A simple reform can change this reality. The Department should be stripped of its right to determine its own guest list at its high-level media briefings. It should extend invitations to all major news organizations, and give them unfettered freedom to choose their own military experts. This will decisively shift the balance, allowing us to hear authoritative commentary not just from pundits who please the Pentagon, but from experts who represent their organization’s best shot at independent journalism. The distribution of “talking points” should also be banned, and conflict-of-interest rules tightened, but letting the media select its own attendees will make the key difference—enabling the program to express a fuller commitment to the “freedom of … the press” guaranteed by the Constitution.

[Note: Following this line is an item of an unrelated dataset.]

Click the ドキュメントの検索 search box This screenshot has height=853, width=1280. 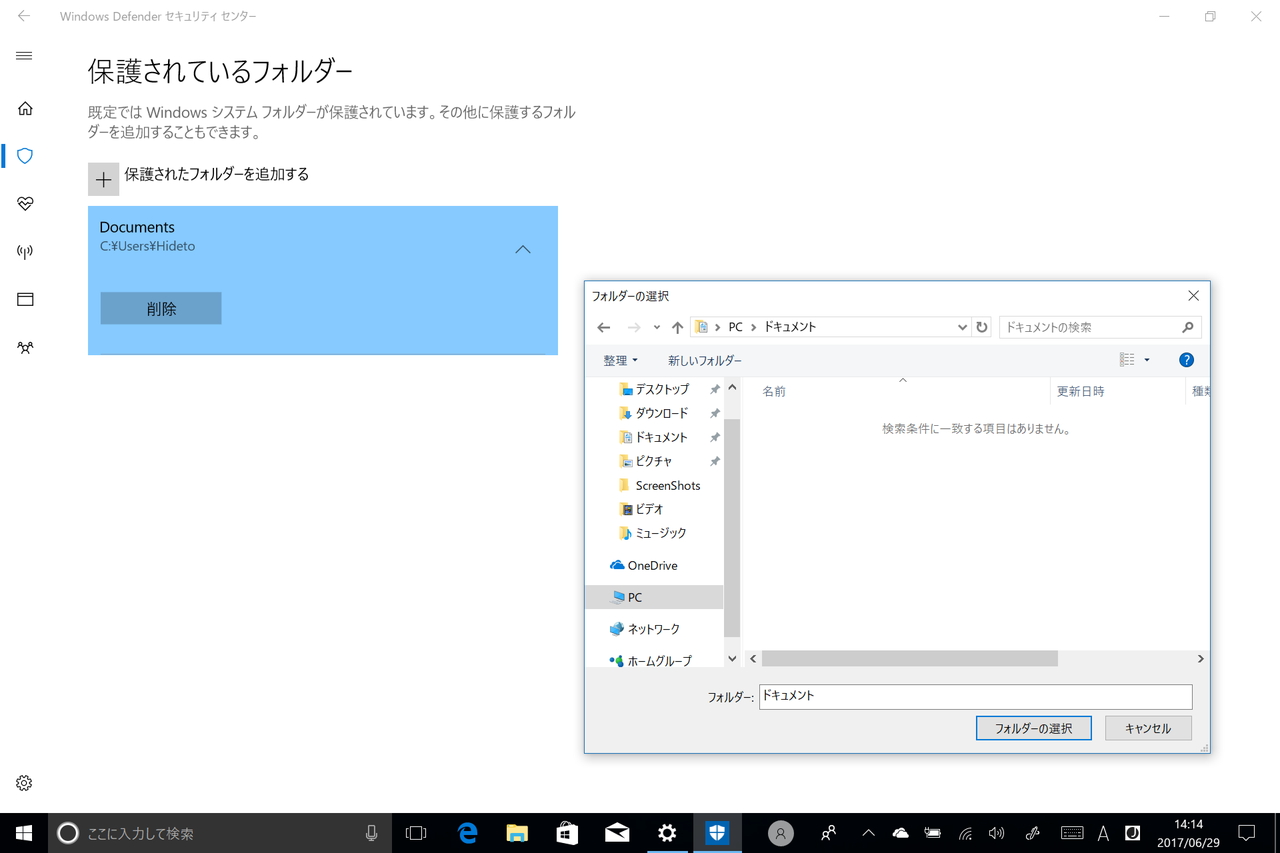click(1090, 327)
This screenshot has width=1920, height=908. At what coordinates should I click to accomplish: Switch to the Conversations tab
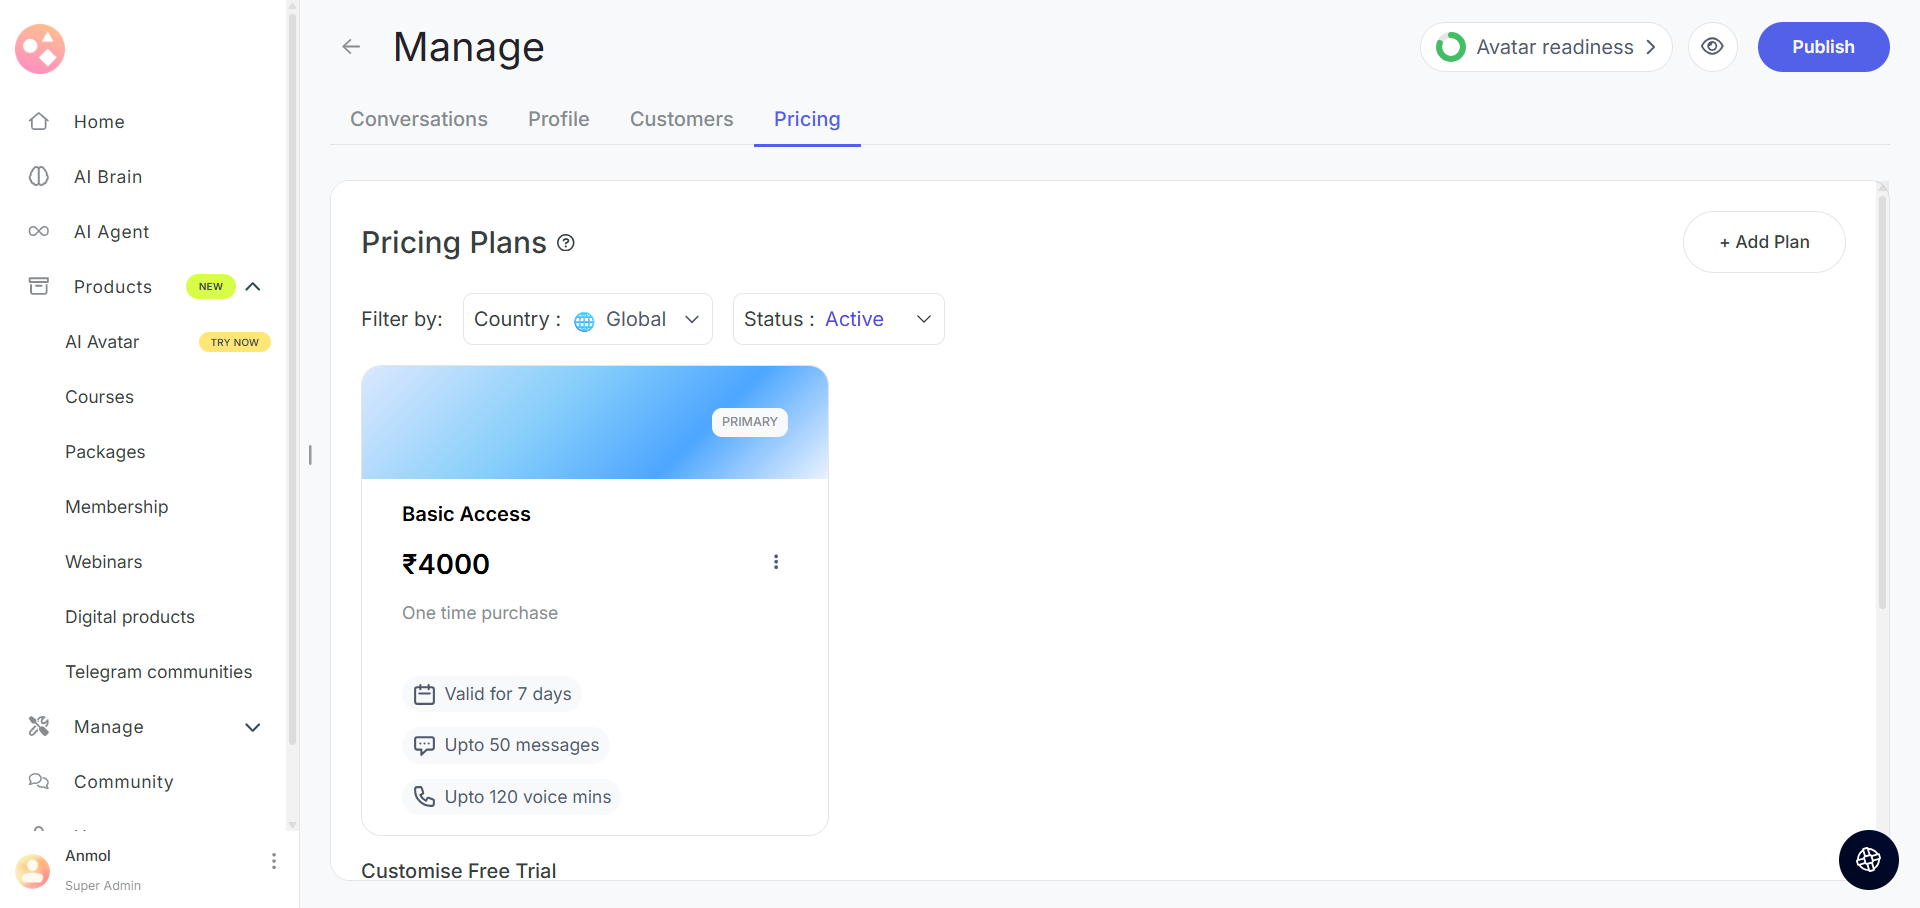(x=419, y=119)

Unfortunately, initial departmental reaction to the report has been disappointing. Naturally enough, its public affairs division was “pleased that the IG found our outreach activities in compliance with DOD policies.” But it has refused to follow up on the report’s sole recommendation, and take immediate steps to formulate a systematic policy for future PR campaigns. It claims that there is no need to heed the Inspector’s call to develop clear operating principles since it isn’t planning anything like the Bush media offensive.

This is a big mistake. There will be future crises, and future efforts to transform our retired military into cheerleaders for the powers-that-be. The administration’s logic is precisely backward: It should take advantage of the relative calm to impose sensible constraints in this sensitive area of civil-military relations.

The report gives the public affairs division a deadline of Jan. 9to come up with some serious guidelines. But unless there is a sustained critique of the media manipulations of the Bush years, it is unlikely to take the problem seriously, and its regulations will affirm the status quo. Once the division has gained the final approval of the inspector general, the entire matter will be forgotten—only to re-emerge in pathological form after the next terrorist attack.